Higher-Order Functions – Haskell

In Haskell, functions are more than just sequences of instructions; they are fundamental building blocks that can be manipulated like any other data. One of the most powerful concepts in functional programming, especially in Haskell, is the higher-order function. Higher-order functions are functions that can take other functions as arguments or return functions as results. This concept allows for extremely flexible and reusable code, enabling us to write more abstract, modular, and expressive programs.

In this article, we’ll dive into what higher-order functions are, why they’re useful, and some examples of how to use them effectively in Haskell.

What Are Higher-Order Functions?

A higher-order function is a function that either:

1. Takes one or more functions as input.
2. Returns a function as output.

Higher-order functions treat functions as first-class citizens, meaning functions can be passed around, stored in variables, and manipulated like any other data. This enables us to write more generalized and reusable code.

In Haskell, higher-order functions are everywhere. Some of the most commonly used functions, such as map, filter, and foldl, are higher-order functions that enable powerful transformations on data structures.

Why Use Higher-Order Functions?

Higher-order functions offer several advantages:

• Code Reusability: Higher-order functions allow you to write generic, reusable code by abstracting behavior.
• Modularity: By passing in functions as arguments, you can create modular code that separates core logic from specific implementations.
• Expressiveness: Higher-order functions enable concise and readable code, especially when used with function composition.

Common Higher-Order Functions in Haskell

Let’s explore some commonly used higher-order functions in Haskell and understand how they work.

1. map

The map function takes a function and a list, then applies the function to each element in the list, returning a new list with the results. It has the following type signature:

map :: (a -> b) -> [a] -> [b]

The map function takes two things:

1. A function that transforms a value of type a into a value of type b (written as (a -> b)).
2. A list of values of type a (written as [a]).

The result is a new list where each value from the original list has been transformed by the function into a value of type b. This new list has the type [b].

Breaking Down the Type Signature

• (a -> b): This represents a function that takes an input of type a and produces an output of type b.
• [a]: This is a list where each item is of type a.
• [b]: This is the result—a new list where each item is of type b, generated by applying the given function to each element of the original list.

Here’s an example of how map works:

double :: Int -> Int
double x = x * 2

map double [1, 2, 3, 4]  -- Result: [2, 4, 6, 8]

In this example, map takes the double function and applies it to each element in the list [1, 2, 3, 4], producing [2, 4, 6, 8].

2. filter

The filter function takes a predicate/condition (a function that returns True or False) and a list, returning a list of elements that satisfy the predicate. It has the following type signature:

filter :: (a -> Bool) -> [a] -> [a]

The filter function is used to pick out certain elements from a list based on a condition. It takes two things:

1. A predicate (conditional) function that checks a condition for each element in the list (written as (a -> Bool)). This function takes an item of type a and returns True or False (a Bool).
2. A list of elements of type a (written as [a]).

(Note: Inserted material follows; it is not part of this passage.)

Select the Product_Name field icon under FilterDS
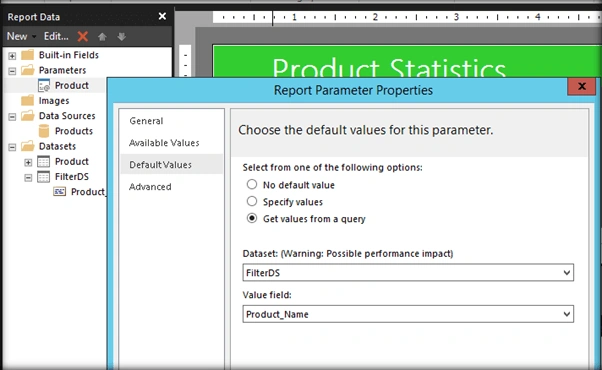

The result is a new list that includes only the elements for which the predicate function returned True.

Breaking Down the Type Signature

• (a -> Bool): This is the predicate function, which takes a value of type a and returns a Bool (True or False).
• [a]: This is the list of elements we want to filter, where each element is of type a.
• Result [a]: This is the resulting list, containing only those elements from the original list that passed the condition (for which the predicate returned True).

Here’s an example of how filter works:

isEven :: Int -> Bool
isEven x = x `mod` 2 == 0

filter isEven [1, 2, 3, 4, 5, 6]  -- Result: [2, 4, 6]

Here, filter applies isEven to each element in the list and returns only the elements that satisfy the condition, resulting in [2, 4, 6].

3. foldl and foldr

foldl and foldr are two functions for reducing lists to a single value. They each take a binary function, an initial accumulator value, and a list. The difference between them is in the direction they process the list:

• foldl processes the list from the left, or beginning.
• foldr processes the list from the right, or end.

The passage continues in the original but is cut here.